UNITED STATES: Scores killed in jet crash - One survivor among 50 onboard; pilot turned on to wrong runway
published: Monday | August 28, 2006

LEXINGTON, Kentucky (AP):

A commuter jet crashed during take-off early yesterday and burst into flames, killing 49 people and leaving the lone survivor - a co-pilot - in critical condition. Investigators confirmed that the plane had turned on to the wrong runway and ran out of pavement.

Atlanta-bound Comair flight 5191 crashed in the pre-dawn darkness at 6:07 a.m. in a field less than a mile from the shorter of Blue Grass Airport's two runways.

Runway length

The main runway is 7,000 feet (2,100 metres) long, but the shorter one is just 3,500 feet (1.050 metres) and unlit, designed mostly for small, private planes. Aviation experts said the twin-engine CRJ-200 regional jet would have needed 4,500 feet (1,350 metres) to fully get off the ground.

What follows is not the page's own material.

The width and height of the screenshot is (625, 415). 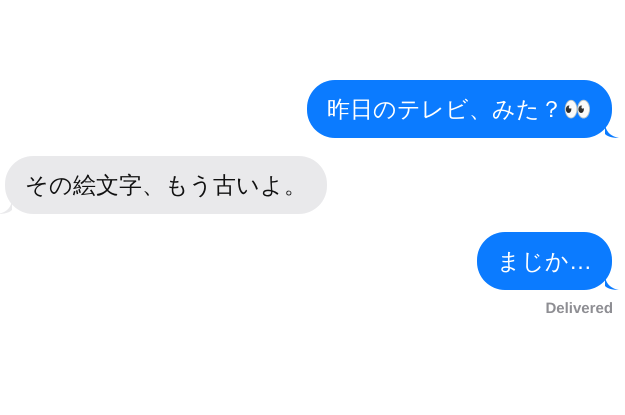 I want to click on message-text: 昨日のテレビ、みた？👀, so click(x=460, y=109).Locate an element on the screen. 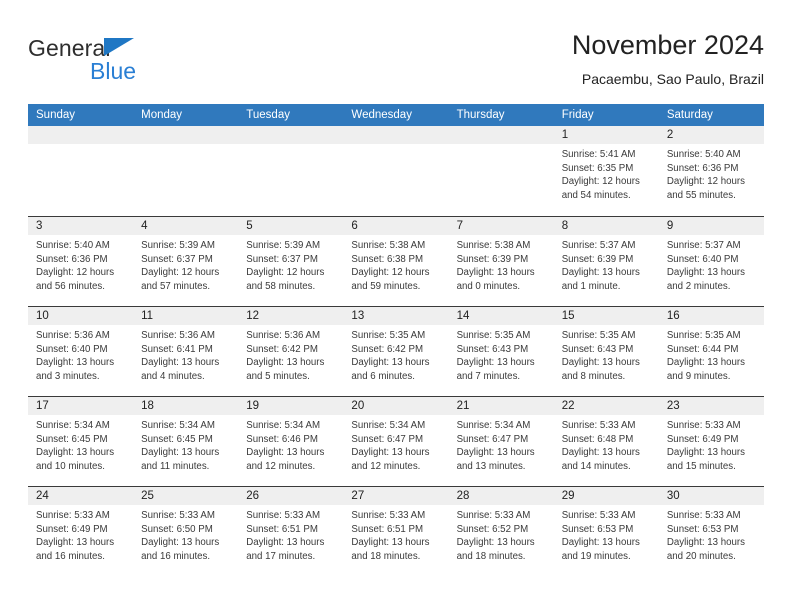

Neither the Federal Aviation Administration (FAA) nor Comair, a subsidiary of Delta Air Lines Inc., would speculate on the cause of the crash or say which runway the plane was on. But aerial images of the crash site in the rolling hills of Kentucky's horse country showed trees damaged at the end of the shorter runway and the nose of the crashed plane almost parallel to the smaller strip.

The plane was largely intact but in flames when rescuers reached it. A police officer burned his arms dragging the only survivor from the cracked cockpit, but the fire kept rescuers from reaching anyone else.

"They were taking off, so I'm sure they had a lot of fuel on-board," Fayette County Coroner Gary Ginn said. "Most of the injuries are going to be due to fire-related deaths."

The crash was the United States' worst domestic airplane accident in nearly five years.

Terrorism ruled out

FAA spokeswoman Laura Brown said the agency had no indication that terrorism was involved in any way. Both flight recorders, which should help investigators determine what went wrong, were sent to Washington, D.C., for analysis.

The location of the wreckage makes it almost inconceivable that the airplane could have taken off on the longer runway, said Saint Louis University aerospace professor emeritus, Paul Czysz.

"Sometimes with the intersecting runways, pilots go down the wrong one," Czysz said. "It doesn't happen very often."